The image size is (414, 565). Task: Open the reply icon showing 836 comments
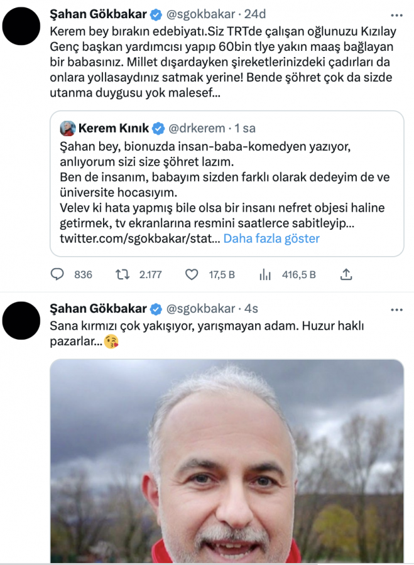click(57, 274)
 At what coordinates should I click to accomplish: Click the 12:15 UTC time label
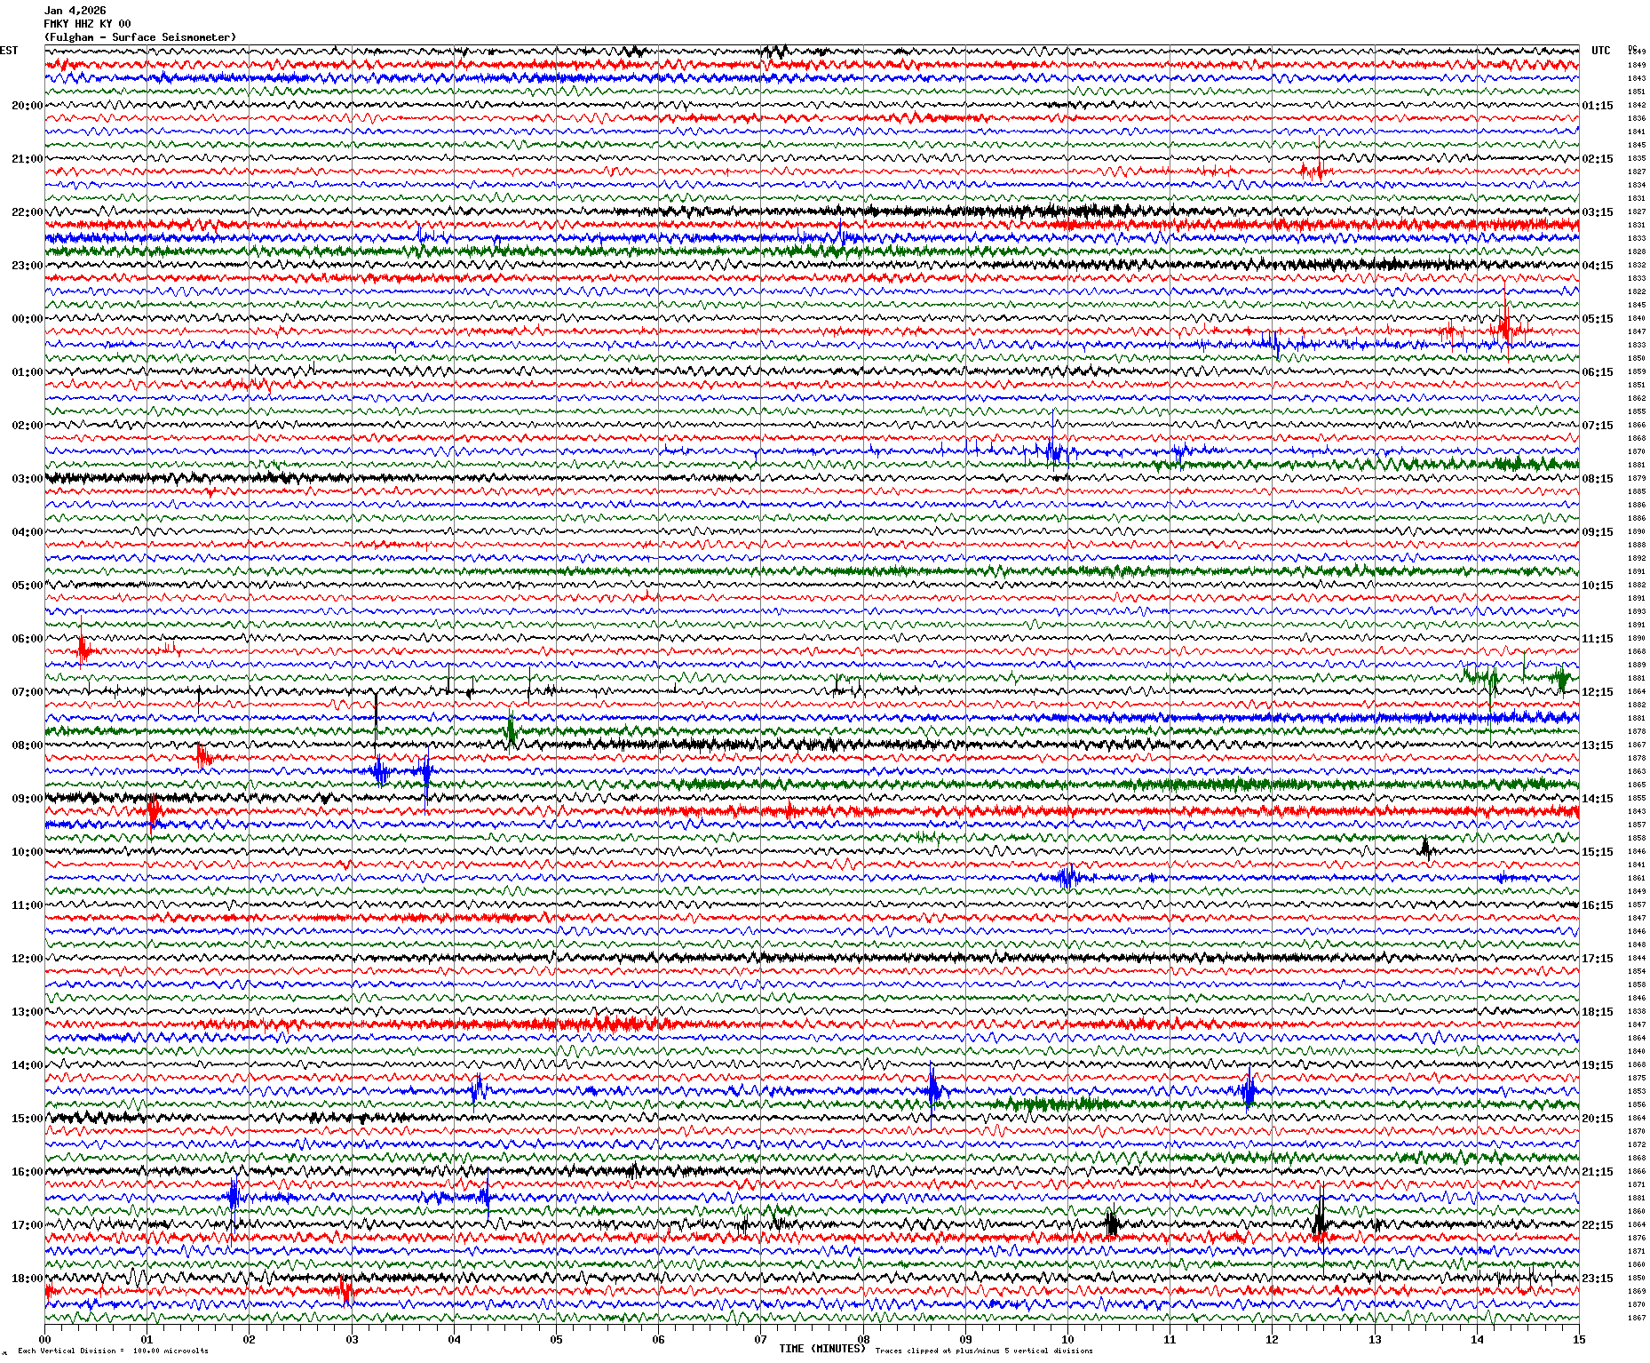point(1597,692)
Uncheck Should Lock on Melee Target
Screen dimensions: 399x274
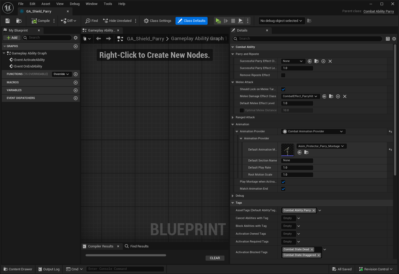(x=283, y=89)
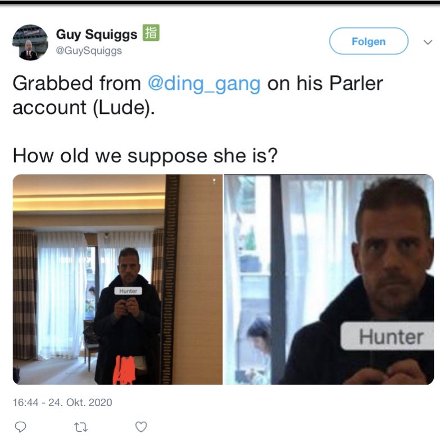The image size is (440, 438).
Task: Open the left mirror selfie photo
Action: click(117, 279)
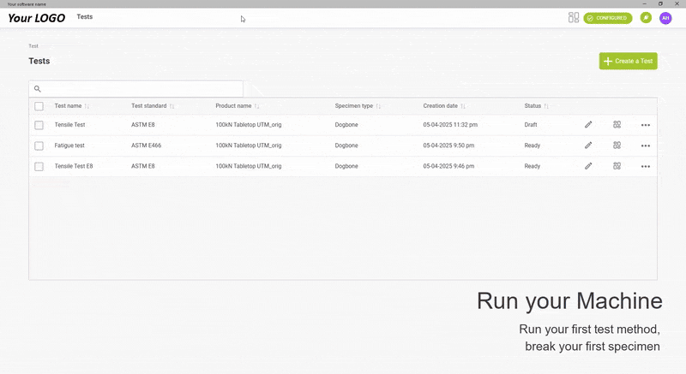The image size is (686, 374).
Task: Open the dashboard grid icon in top bar
Action: 574,17
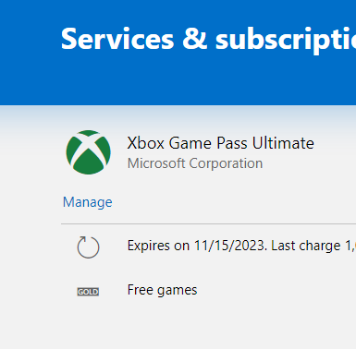Click the words Game Pass in title
Image resolution: width=356 pixels, height=349 pixels.
[208, 143]
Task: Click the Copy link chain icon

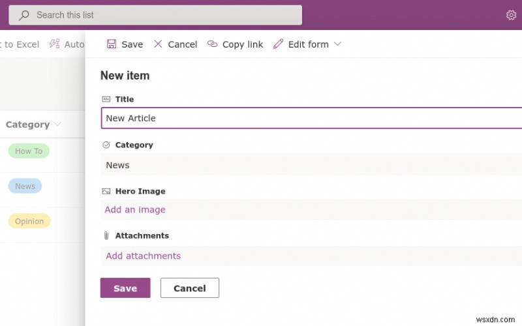Action: 212,44

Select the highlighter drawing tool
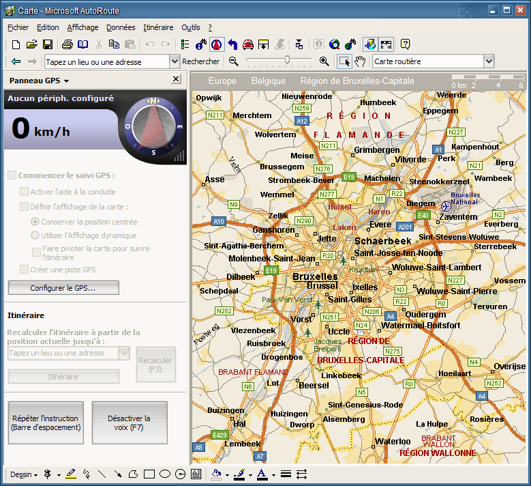click(x=71, y=474)
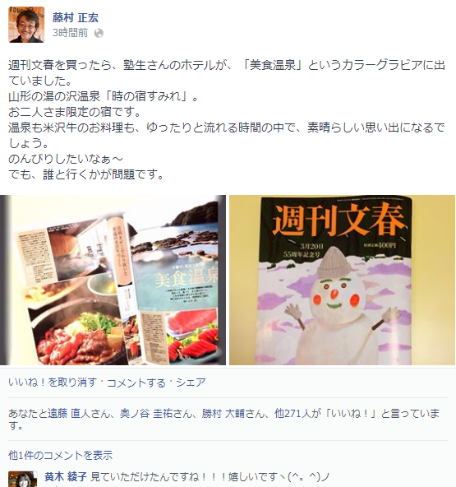Click the comment text by 黄木 綾子
456x487 pixels.
pyautogui.click(x=210, y=476)
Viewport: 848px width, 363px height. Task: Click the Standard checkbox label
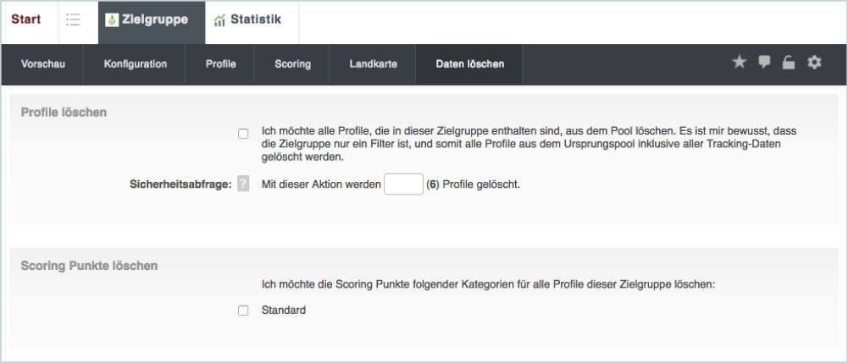pyautogui.click(x=284, y=311)
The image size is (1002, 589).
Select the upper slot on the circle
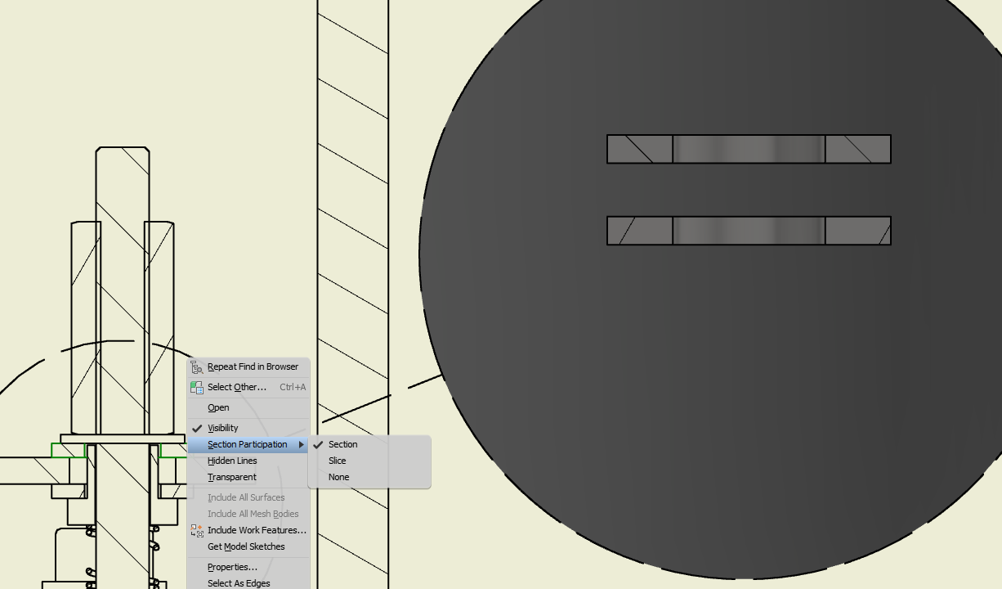(749, 149)
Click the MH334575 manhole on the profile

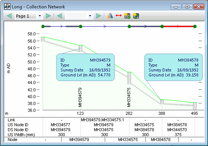pyautogui.click(x=129, y=78)
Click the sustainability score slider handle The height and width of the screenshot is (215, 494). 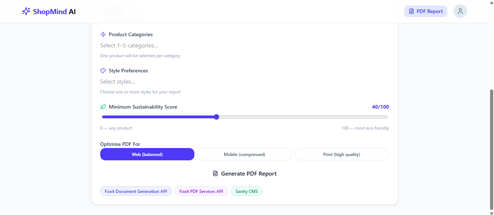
----------------------------------------
▶ [Your goal]:
Please transcribe word for word the lines from the one bearing "The image size is (1002, 589)." through the last line of the records above, omitting the pictures.

▶ [Exercise solution]:
The image size is (1002, 589).
Select the upper slot on the circle
(749, 149)
Click the MH334575 manhole on the profile

pyautogui.click(x=129, y=78)
Click the sustainability score slider handle The height and width of the screenshot is (215, 494). 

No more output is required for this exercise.